Types of confusion

Article
12/20/2006

When I began programming in my early teens, I was very excited to learn about programming and also excited to become a "real" programmer. I remember picking up a book from the library that purported to teach what real programmers were like. I absorbed the material and enjoyed every page. I can only remember a handful of things from that book which I now realize was not very serious material, but I do remember one quote: "Strong typing is for people with weak minds." I thought to myself, "I don't want to have a weak mind" and I didn't want people to think that I have a weak mind so I thought that I should definitely not embrace strong typing. But what was "strong typing" anyway, I wondered. After much reflection on my (brief) programming experience, I decided that strong typing was using the keyboard a lot. So I decided that people with weak minds wrote overly verbose code. I then applied my new found principle.

Later I had a similar experience when I began perusing large numbers of articles, blogs, and comments about programming and programming languages. I would routinely come across some fellow programmer who would make a statement like: "dynamic languages are better because you need to write so much less code" or "python is no good because it is weakly typed". Furthermore, in many cases it was claimed that some language was strongly typed by one advocate and another person would claim that the same language was weakly typed. It was obvious that my earlier misunderstanding was shared by many of my peers.

C# 3.0 extends and adds some wonderful language features focused on type inference. The same confusion about what makes a language "dynamic" or "strongly typed" surrounds language features like the "var" contextual keyword.

On Definitions

Benjamin Pierce, the author of Types and Programming Languages, wrote in an email, "I spent a few weeks... trying to sort out the terminology of "strongly typed," "statically typed," "safe," etc., and found it amazingly difficult.... The usage of these terms is so various as to render them almost useless."

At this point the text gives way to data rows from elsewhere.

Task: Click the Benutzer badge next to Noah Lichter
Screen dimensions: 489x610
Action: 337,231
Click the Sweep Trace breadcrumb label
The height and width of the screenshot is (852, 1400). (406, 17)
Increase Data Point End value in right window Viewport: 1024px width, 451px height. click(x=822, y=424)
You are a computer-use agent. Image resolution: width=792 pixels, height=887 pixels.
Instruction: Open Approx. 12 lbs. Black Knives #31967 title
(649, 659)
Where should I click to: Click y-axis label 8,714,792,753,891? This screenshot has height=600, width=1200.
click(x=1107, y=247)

Based on the apparent confusion, I think it is best to clarify what I mean by each of the following terms.

Type Checking - Verifying that code respects type constraints.

Statically Typed - Type checking occurs at compile time.

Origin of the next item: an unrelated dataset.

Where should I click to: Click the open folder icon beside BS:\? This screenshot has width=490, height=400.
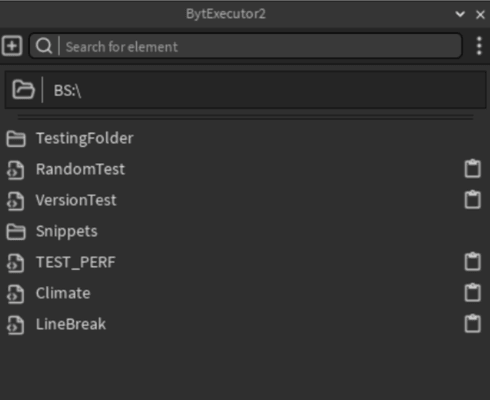[23, 89]
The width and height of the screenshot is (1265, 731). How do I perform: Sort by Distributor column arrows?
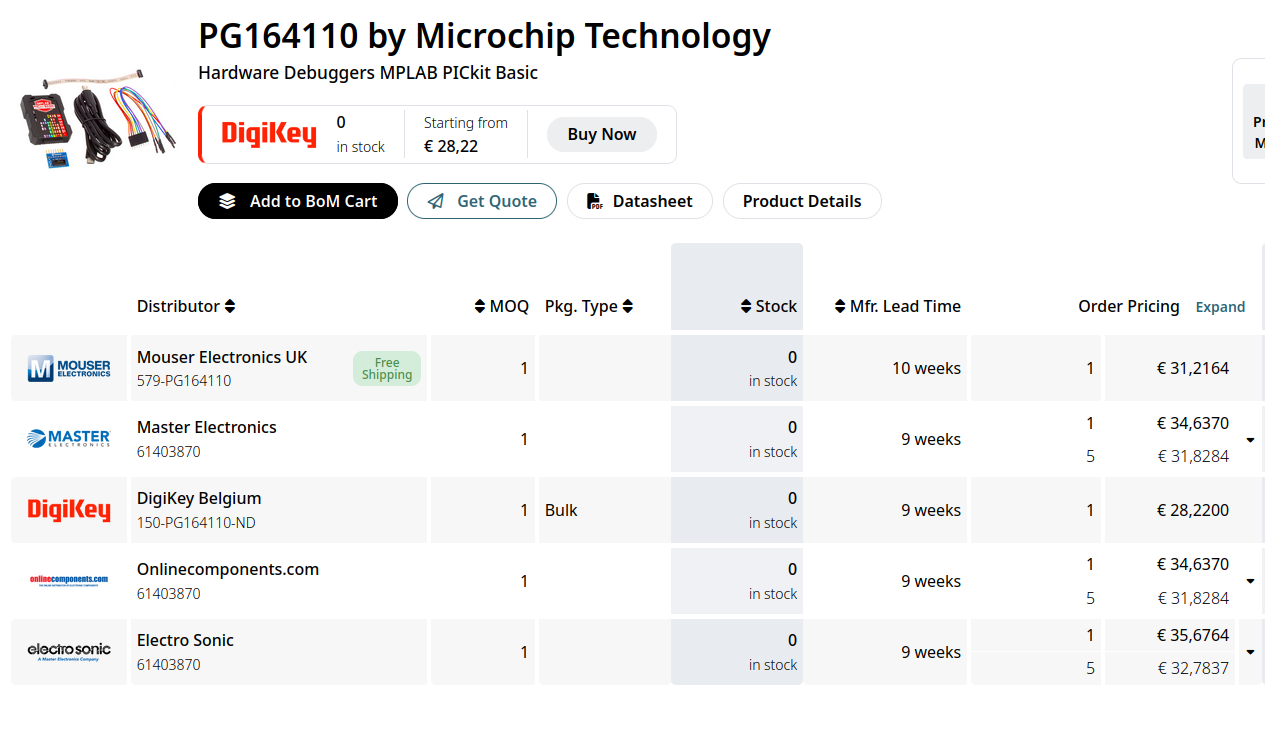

Dynamically Typed - Type checking occurs at run time.

Type Safe Language - A language which protects its own abstractions.

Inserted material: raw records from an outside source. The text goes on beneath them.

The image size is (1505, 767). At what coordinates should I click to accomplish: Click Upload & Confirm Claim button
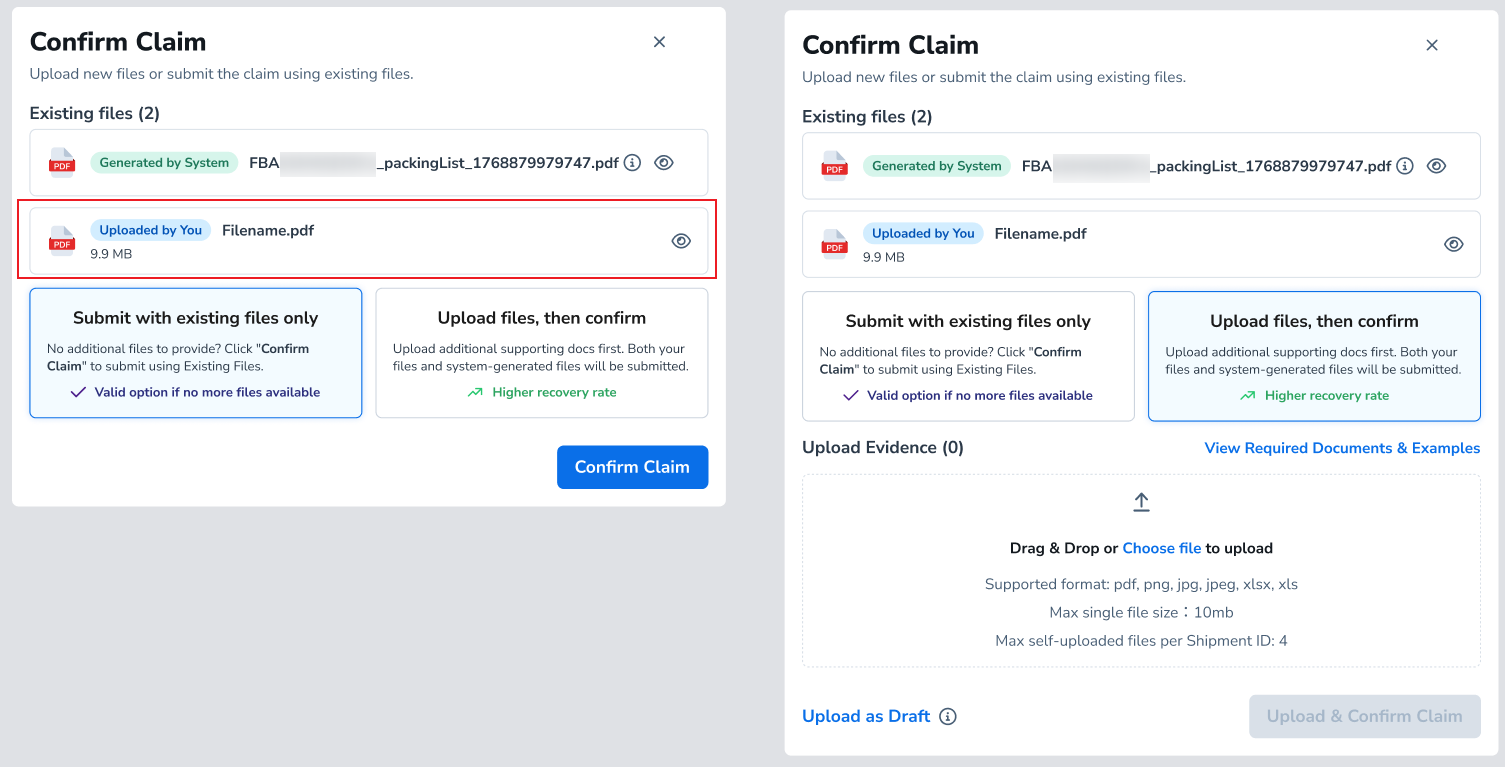coord(1365,716)
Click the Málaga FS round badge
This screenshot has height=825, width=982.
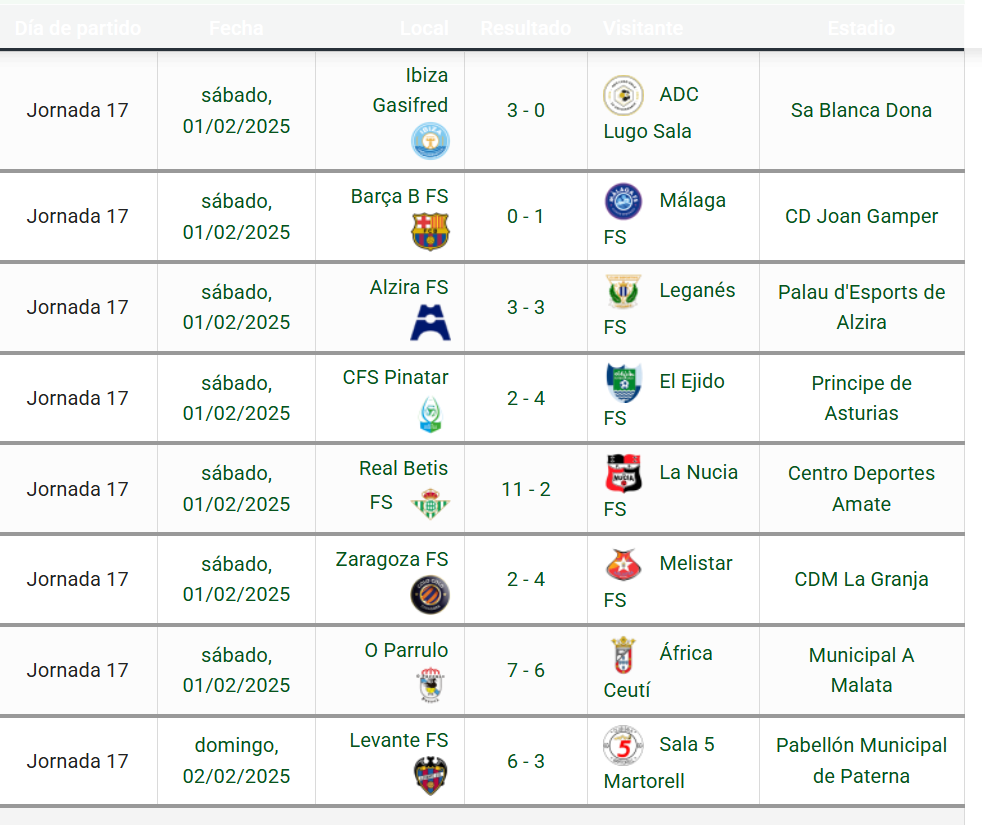[623, 201]
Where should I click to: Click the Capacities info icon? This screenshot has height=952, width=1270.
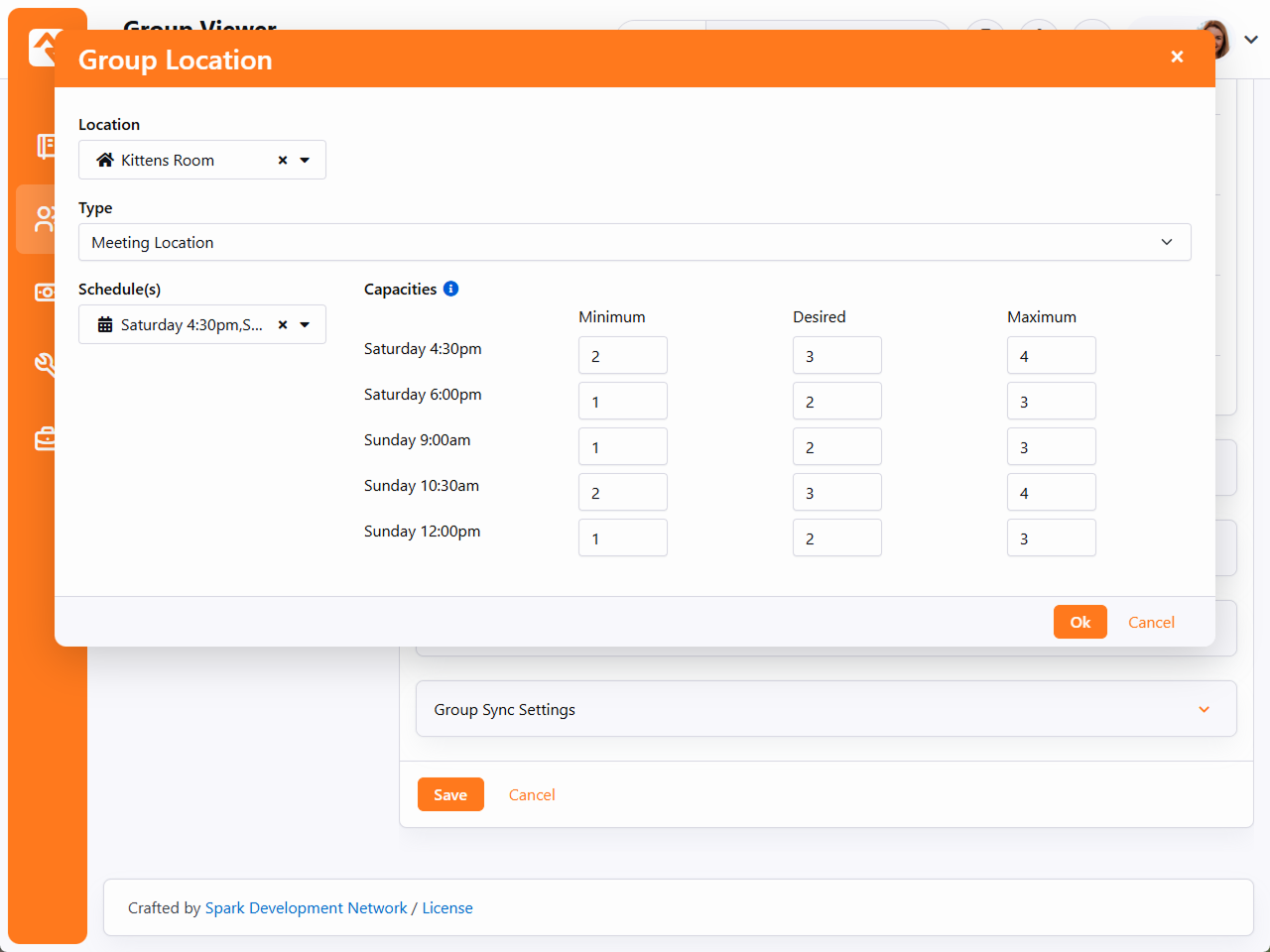450,289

Type Unsafe Language - A language which is not type safe.

Strongly Typed and Weakly Typed - Depends on the author; The definitions are so many and so varied that the terms are practically useless. It seems that anyone can claim that language X is either strongly typed or weakly typed based on sound reasoning derived from one of the various definitions. Here are a few sources: Wikipedia, Reddit, Google Groups, and another one.

Dynamic Language - A language which enables runtime inspection or modification of a program; most languages can do this but dynamic languages make it easy. It is common for people to refer to "dynamic languages" and mean "dynamically typed languages" as the term is defined here.

Type Inference - Deducing the type of an expression based upon the eventual evalution of that expression. Type inference enables the compiler to deduce types without type annotations.

Based on these definitions we can tackle some common misconceptions.

#1 - Dynamic languages are dynamically typed

Depends. Admittedly, most people seem to use the two terms interchangeably. But given the definitions used above then they are not the same. It is true that many dynamic languages are dynamically typed but it is not a requirement. It also seems to be the case that dynamic language features tend to be more easily adapted to dynamically typed languages. However, C# can be claimed to be a dynamic language (or at least that it has dynamic language features) since it has reflection, runtime code generation (from libraries), EnC (tool based), and now it has expression tree (which can be created, type checked, and evaluated at runtime).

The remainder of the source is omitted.